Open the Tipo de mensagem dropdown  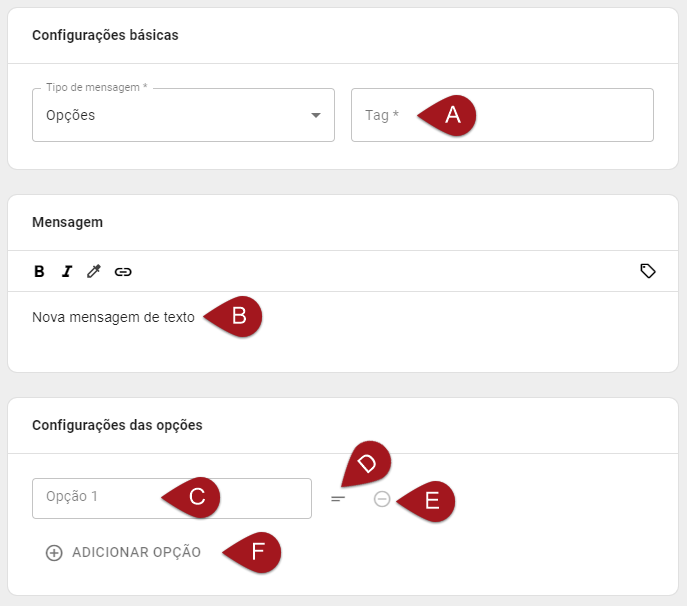170,115
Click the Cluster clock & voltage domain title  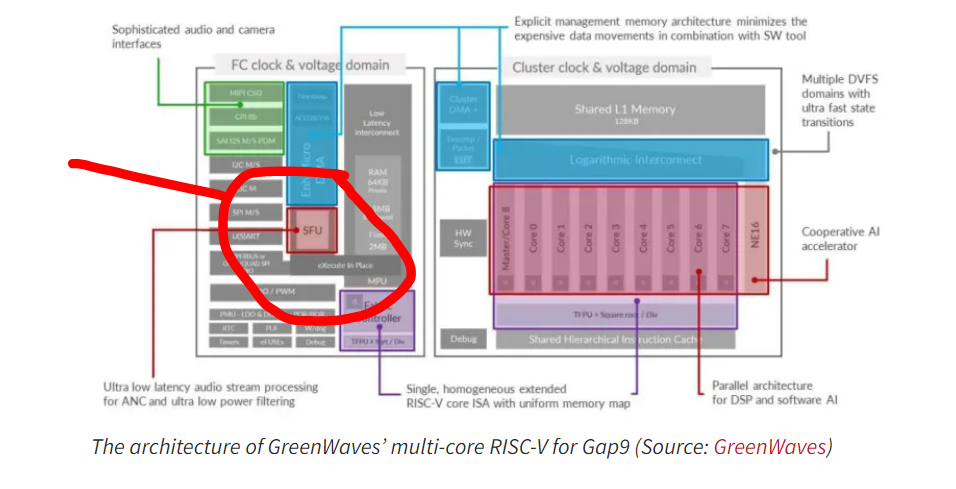tap(604, 67)
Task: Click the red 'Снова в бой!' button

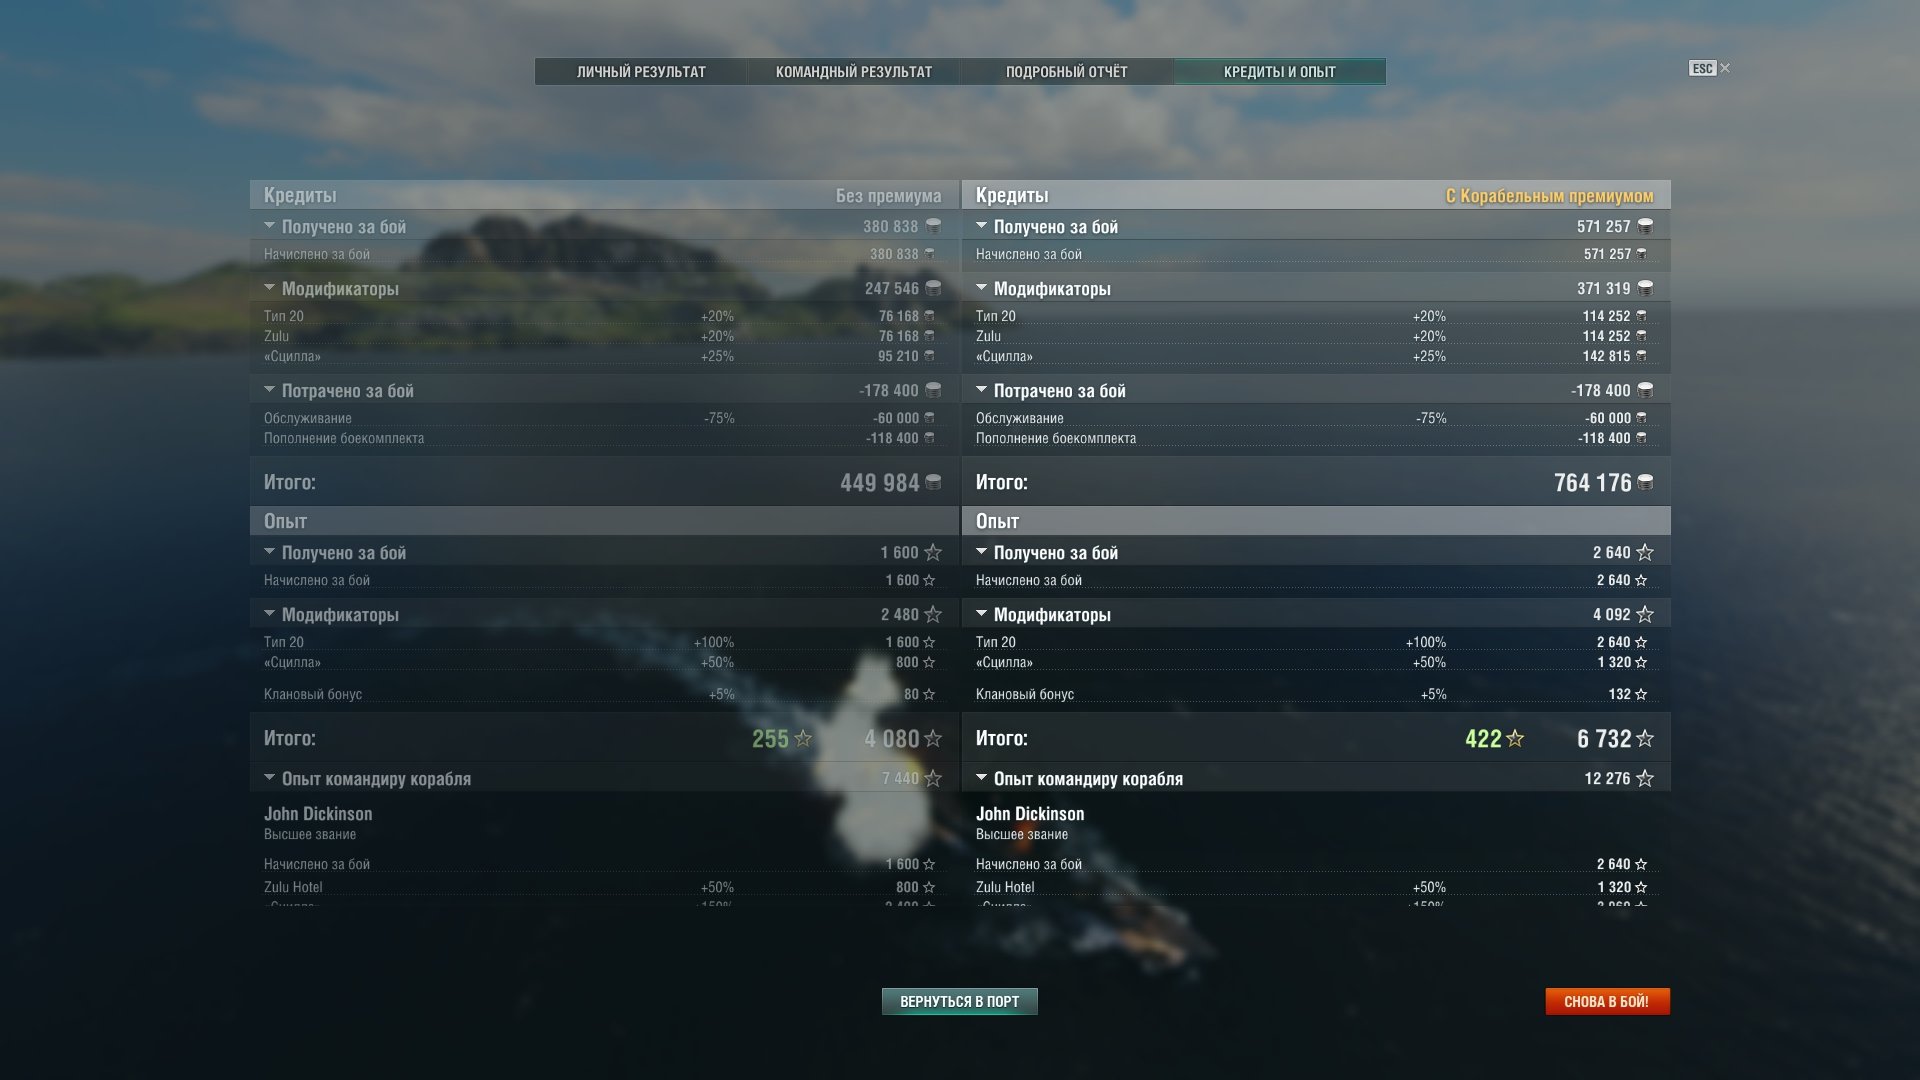Action: [x=1607, y=1002]
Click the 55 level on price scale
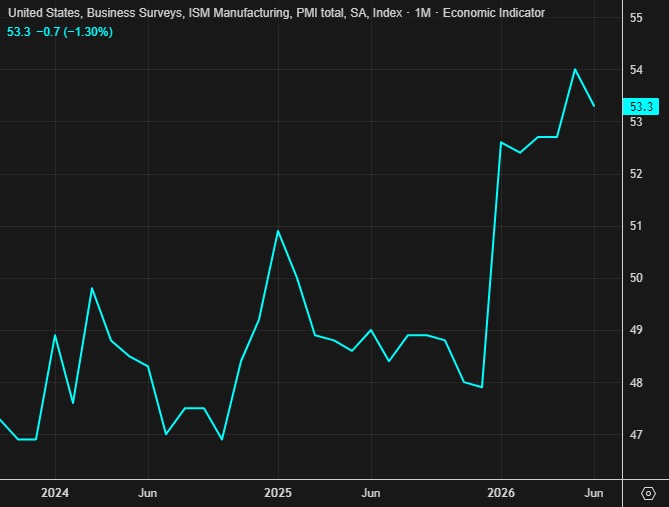Image resolution: width=669 pixels, height=507 pixels. click(x=636, y=18)
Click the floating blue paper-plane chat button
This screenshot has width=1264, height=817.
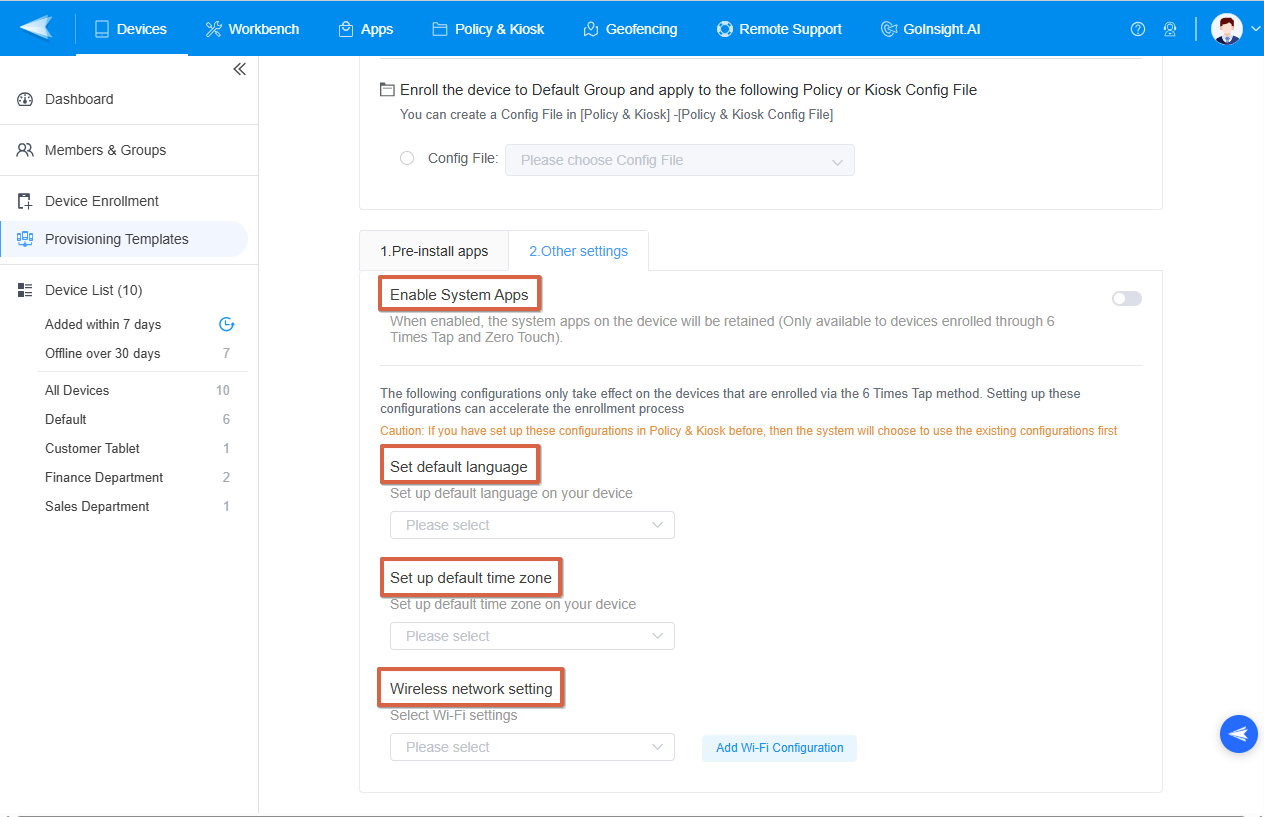tap(1238, 734)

══════════════════════════════

YOUR OBJECTIVE:
From the line holding "Click the 55 level on price scale" down to the final line of the entries above, print every line exactly. Pictures do not go in.

ANSWER SPACE:
Click the 55 level on price scale
Image resolution: width=669 pixels, height=507 pixels. click(x=636, y=18)
Click the floating blue paper-plane chat button
This screenshot has width=1264, height=817.
tap(1238, 734)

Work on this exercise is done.